EXERCISE ▸ Output the lines below word for word, beginning with the line that contains "The width and height of the screenshot is (1461, 812)." and continuing through the line that contains "center [76, 151].".

GIVEN RECORDS ▸
---

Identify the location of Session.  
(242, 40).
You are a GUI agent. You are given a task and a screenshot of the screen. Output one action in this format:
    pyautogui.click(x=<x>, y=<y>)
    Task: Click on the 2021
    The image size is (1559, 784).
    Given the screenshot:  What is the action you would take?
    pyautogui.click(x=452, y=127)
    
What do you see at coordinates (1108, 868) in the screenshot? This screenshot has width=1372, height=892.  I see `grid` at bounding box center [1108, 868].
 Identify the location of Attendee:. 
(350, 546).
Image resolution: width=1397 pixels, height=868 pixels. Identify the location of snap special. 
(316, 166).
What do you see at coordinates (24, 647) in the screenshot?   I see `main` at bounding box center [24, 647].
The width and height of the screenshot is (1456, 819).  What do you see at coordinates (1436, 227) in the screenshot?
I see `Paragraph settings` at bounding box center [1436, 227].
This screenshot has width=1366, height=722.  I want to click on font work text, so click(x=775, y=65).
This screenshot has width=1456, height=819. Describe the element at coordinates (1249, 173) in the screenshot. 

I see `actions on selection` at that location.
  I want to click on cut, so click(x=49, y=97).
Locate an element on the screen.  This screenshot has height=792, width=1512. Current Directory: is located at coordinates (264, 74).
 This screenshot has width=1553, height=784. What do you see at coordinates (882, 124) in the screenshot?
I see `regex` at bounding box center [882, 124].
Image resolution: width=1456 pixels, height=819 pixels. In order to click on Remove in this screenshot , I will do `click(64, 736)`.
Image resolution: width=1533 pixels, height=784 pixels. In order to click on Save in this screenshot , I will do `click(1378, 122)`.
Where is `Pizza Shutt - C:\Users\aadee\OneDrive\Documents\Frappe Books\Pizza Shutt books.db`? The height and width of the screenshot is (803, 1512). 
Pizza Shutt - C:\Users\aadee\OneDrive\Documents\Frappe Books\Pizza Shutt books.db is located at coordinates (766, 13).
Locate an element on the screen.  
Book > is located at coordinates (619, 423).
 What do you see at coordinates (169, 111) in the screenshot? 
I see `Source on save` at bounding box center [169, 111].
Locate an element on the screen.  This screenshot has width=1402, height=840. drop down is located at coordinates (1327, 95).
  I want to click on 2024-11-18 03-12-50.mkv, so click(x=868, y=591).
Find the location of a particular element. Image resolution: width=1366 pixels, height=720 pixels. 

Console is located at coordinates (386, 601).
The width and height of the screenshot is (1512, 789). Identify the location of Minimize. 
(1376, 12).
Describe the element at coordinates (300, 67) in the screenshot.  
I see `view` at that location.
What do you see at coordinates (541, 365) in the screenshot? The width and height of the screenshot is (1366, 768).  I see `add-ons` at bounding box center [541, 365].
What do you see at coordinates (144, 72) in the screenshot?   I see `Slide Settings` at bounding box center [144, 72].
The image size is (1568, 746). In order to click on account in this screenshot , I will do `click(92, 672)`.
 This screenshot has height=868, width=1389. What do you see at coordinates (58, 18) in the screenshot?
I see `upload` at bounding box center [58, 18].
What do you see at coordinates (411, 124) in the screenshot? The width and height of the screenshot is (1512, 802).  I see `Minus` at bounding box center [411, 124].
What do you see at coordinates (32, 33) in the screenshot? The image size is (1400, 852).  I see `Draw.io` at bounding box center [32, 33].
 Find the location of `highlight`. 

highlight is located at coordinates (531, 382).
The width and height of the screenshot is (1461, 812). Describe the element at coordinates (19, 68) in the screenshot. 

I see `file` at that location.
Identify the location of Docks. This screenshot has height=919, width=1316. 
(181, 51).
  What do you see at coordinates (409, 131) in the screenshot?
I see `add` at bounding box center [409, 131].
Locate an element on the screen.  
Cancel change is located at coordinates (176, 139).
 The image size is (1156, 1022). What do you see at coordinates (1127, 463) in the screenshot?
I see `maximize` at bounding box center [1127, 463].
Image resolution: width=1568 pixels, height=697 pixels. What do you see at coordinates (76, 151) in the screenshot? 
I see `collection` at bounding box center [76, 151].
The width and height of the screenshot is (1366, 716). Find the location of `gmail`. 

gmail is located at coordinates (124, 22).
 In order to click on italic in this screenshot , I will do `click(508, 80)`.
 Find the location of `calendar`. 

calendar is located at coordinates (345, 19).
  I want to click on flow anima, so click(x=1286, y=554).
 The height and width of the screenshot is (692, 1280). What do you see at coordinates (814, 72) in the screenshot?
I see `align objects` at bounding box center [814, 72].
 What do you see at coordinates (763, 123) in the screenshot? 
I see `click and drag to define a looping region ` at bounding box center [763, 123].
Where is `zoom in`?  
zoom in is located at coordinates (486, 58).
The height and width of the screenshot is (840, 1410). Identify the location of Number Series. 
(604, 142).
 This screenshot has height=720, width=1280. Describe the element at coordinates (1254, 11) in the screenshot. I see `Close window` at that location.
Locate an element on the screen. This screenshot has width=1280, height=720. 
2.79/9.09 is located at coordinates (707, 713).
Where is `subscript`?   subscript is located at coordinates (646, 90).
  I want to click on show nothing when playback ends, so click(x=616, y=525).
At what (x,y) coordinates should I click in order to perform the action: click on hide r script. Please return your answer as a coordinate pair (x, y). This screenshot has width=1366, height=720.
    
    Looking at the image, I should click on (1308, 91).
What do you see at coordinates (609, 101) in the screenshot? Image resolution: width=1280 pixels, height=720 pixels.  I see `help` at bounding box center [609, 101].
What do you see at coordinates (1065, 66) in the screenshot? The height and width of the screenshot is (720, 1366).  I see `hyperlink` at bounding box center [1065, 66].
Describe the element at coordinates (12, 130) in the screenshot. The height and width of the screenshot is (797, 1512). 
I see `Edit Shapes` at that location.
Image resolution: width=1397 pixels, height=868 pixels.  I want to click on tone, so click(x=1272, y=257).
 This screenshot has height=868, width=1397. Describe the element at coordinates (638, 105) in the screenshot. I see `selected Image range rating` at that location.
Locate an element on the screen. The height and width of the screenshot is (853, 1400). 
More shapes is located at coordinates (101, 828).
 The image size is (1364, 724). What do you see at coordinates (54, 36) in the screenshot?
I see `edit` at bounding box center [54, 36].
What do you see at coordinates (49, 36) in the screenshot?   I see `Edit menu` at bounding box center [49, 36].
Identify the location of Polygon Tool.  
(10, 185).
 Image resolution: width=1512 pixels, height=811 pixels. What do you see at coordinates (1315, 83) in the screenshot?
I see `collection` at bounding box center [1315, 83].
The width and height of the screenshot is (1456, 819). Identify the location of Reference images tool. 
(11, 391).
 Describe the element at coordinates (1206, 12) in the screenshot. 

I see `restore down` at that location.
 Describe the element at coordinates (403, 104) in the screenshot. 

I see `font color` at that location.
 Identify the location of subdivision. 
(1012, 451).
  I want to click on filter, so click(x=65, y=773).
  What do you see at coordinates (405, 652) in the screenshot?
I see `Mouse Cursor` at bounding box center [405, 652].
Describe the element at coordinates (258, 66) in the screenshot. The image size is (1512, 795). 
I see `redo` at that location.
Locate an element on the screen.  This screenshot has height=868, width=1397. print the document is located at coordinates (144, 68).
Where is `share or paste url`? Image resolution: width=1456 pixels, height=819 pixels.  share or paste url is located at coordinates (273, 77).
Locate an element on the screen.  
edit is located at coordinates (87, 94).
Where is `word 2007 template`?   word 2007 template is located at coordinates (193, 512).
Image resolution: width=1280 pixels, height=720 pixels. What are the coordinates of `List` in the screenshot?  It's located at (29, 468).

---

SOLUTION TO THIS PROBLEM ▸
The width and height of the screenshot is (1461, 812). Describe the element at coordinates (19, 68) in the screenshot. 

I see `file` at that location.
Identify the location of Docks. This screenshot has height=919, width=1316. 
(181, 51).
  What do you see at coordinates (409, 131) in the screenshot?
I see `add` at bounding box center [409, 131].
Locate an element on the screen.  
Cancel change is located at coordinates (176, 139).
 The image size is (1156, 1022). What do you see at coordinates (1127, 463) in the screenshot?
I see `maximize` at bounding box center [1127, 463].
Image resolution: width=1568 pixels, height=697 pixels. What do you see at coordinates (76, 151) in the screenshot? 
I see `collection` at bounding box center [76, 151].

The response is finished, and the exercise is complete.